I suppose bar patrons, particularly Americans living and drinking in America, don’t often use passports as the common denominator of identification. But I don’t really have much of a choice at the moment. My Massachusetts-issued driver’s license ended up on the losing end of a battle between me and a Malawian cop who for various reasons (ranging from me having an expired “certificate of fitness” on my car at the time to a streak of obstinance that prevented me from bribing him purely out of my own stubborn principle) resulted in my license being impounded sometime in July, effectively vanishing into the abyss of the Malawian police system never to be heard from again. Hence, the passport as my principle form of I.D. – As it turns out, it also now functions as a passport into my life when placed into the hands of complete strangers. Zikomo. You are certainly NOT most welcome.

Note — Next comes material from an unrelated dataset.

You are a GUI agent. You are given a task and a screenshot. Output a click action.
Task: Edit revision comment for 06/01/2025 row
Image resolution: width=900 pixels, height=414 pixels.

Reverse culture shock this time around is creeping up on me in ways I didn’t anticipate. Some things are the same, like the fact that my first trip to the local supermarket nearly gave me a heart attack. (Are you aware of how many kinds of blue cheese there are? Or the fact that a pint of sour cream is only $1.69?! It’s criminal — CRIMINAL. Someone needs to stop the insanity). But the emotional ebb and flow of being back in California this time around is hitting me up side the head a bit differently, I suspect mostly because I am having to dually reconcile that this time it isn’t a vacation. This time, I’m not going back to Malawi.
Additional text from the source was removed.